§ TO DO
Filter the records, keeping every line that has the string "layer".

Collected data entries:
>>>

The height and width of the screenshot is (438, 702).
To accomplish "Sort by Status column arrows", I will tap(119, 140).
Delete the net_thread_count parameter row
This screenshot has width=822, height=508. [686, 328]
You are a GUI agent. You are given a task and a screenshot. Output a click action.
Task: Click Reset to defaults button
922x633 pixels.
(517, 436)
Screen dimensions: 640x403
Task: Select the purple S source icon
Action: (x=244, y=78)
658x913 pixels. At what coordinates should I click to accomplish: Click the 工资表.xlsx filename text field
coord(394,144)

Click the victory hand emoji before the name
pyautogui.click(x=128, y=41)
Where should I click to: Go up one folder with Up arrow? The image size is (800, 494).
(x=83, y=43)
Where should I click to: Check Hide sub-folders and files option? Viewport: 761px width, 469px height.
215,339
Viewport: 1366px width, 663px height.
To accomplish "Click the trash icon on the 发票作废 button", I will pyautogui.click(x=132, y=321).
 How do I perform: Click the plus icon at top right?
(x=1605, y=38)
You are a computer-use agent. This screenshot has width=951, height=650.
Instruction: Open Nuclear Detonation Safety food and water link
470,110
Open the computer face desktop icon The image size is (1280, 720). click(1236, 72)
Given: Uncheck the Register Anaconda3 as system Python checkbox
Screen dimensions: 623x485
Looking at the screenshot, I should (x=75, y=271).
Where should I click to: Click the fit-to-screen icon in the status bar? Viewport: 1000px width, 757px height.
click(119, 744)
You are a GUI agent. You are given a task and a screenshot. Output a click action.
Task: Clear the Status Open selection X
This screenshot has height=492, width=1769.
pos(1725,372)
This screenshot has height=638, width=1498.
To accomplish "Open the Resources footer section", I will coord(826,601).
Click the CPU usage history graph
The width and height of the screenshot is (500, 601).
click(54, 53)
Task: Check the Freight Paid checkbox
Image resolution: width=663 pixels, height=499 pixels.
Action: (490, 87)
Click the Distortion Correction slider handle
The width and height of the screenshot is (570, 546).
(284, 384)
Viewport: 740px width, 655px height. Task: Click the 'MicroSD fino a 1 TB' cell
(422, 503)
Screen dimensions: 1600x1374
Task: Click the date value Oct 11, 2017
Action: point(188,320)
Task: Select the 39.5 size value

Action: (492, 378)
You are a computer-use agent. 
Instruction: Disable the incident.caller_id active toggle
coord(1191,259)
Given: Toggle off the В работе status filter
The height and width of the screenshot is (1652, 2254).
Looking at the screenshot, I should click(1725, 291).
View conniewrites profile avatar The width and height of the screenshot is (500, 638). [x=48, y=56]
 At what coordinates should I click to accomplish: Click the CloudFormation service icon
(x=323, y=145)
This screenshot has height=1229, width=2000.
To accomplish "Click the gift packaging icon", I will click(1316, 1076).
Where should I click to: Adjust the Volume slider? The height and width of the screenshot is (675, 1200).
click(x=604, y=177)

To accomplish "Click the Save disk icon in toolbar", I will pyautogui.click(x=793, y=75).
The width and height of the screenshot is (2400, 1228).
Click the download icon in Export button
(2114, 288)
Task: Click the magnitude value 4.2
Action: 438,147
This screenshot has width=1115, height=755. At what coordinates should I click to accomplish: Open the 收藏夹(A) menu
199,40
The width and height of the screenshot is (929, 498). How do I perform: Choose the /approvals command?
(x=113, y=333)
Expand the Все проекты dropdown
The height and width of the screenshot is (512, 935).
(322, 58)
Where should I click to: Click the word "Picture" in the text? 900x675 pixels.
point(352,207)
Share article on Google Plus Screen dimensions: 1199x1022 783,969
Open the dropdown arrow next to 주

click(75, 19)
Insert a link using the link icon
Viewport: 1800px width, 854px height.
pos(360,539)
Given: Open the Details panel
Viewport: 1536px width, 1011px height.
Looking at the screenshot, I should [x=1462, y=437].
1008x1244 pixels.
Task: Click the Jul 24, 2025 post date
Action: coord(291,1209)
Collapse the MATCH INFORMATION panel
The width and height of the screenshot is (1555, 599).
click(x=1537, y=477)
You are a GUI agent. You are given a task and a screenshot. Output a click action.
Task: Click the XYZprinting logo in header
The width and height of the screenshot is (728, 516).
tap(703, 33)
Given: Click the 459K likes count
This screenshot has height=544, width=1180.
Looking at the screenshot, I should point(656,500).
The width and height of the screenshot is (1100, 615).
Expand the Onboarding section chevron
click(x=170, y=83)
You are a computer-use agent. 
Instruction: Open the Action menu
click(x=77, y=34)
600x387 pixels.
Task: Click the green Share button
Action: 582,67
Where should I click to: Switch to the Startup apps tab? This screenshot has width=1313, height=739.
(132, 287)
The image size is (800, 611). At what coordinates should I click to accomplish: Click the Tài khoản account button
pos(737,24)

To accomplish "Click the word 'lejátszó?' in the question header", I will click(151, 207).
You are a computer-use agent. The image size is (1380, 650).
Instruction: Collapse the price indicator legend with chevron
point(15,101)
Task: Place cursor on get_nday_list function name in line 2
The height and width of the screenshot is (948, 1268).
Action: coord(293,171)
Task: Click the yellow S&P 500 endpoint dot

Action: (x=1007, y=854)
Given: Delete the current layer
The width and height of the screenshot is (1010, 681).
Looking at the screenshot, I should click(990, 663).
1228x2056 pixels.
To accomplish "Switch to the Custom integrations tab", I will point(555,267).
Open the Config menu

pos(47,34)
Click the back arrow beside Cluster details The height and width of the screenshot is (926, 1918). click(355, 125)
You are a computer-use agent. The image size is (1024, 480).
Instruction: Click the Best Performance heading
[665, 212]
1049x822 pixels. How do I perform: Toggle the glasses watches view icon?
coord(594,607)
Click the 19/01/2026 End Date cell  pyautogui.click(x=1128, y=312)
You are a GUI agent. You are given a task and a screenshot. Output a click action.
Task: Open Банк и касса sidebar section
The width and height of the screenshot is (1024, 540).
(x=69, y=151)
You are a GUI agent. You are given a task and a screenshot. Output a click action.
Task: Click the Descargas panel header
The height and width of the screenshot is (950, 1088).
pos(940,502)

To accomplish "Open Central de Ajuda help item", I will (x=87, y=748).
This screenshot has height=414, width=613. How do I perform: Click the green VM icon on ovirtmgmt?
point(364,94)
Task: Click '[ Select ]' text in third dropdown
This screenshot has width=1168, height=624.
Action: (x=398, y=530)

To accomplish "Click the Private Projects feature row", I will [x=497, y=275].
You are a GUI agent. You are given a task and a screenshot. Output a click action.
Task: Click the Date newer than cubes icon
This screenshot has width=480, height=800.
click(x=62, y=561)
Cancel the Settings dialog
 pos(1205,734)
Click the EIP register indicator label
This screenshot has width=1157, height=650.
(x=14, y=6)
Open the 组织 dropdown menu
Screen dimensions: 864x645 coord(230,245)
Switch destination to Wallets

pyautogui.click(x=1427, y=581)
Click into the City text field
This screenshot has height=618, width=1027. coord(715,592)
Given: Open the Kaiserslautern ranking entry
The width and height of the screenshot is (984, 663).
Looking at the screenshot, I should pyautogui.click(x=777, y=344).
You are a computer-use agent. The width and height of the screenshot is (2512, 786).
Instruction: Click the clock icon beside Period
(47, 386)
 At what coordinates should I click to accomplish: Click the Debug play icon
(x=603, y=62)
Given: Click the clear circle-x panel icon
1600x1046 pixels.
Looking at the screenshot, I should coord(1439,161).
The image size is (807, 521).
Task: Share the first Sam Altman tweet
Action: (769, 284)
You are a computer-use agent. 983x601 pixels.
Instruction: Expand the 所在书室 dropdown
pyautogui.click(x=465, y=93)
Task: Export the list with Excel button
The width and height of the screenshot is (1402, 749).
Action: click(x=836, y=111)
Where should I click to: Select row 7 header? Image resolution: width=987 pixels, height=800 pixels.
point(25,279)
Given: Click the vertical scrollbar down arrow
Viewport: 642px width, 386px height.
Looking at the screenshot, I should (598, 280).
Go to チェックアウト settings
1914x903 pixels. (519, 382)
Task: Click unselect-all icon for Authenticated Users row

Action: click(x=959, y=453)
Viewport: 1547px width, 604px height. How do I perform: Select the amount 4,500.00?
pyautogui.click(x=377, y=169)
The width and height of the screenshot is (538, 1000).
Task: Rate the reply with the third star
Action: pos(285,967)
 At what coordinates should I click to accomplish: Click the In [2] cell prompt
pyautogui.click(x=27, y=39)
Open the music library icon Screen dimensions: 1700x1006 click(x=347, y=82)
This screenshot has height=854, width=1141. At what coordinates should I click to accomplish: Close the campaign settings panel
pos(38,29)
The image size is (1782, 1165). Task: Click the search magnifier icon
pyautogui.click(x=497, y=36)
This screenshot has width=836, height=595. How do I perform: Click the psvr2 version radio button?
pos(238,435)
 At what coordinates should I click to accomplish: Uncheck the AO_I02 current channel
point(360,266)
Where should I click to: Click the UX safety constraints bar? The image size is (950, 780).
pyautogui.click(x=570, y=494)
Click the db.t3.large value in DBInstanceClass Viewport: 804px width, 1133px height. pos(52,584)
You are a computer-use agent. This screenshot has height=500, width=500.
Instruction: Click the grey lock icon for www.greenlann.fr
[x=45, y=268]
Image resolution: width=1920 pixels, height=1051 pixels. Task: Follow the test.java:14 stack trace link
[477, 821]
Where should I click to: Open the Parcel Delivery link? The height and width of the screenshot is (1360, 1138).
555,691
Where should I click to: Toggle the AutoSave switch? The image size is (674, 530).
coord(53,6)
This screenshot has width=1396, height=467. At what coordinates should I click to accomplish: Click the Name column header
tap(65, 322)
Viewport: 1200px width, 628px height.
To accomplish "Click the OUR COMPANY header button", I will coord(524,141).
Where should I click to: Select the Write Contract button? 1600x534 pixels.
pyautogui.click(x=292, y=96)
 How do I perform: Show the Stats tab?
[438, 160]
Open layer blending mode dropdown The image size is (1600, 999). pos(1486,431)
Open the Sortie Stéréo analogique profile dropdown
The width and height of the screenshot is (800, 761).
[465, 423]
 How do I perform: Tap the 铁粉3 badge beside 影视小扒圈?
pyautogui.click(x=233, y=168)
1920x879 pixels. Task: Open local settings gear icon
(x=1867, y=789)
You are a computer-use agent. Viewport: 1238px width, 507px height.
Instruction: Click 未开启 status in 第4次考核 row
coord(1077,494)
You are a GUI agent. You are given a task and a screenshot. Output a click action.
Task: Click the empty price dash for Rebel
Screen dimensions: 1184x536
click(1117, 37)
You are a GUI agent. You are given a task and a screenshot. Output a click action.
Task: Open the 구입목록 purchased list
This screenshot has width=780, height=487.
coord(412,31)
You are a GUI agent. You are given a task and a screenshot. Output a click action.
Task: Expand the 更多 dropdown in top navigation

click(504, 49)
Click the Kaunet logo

<<<

§ EXERCISE RESPONSE
Given: Delete the current layer
Open layer blending mode dropdown The image size is (1600, 999). pos(1486,431)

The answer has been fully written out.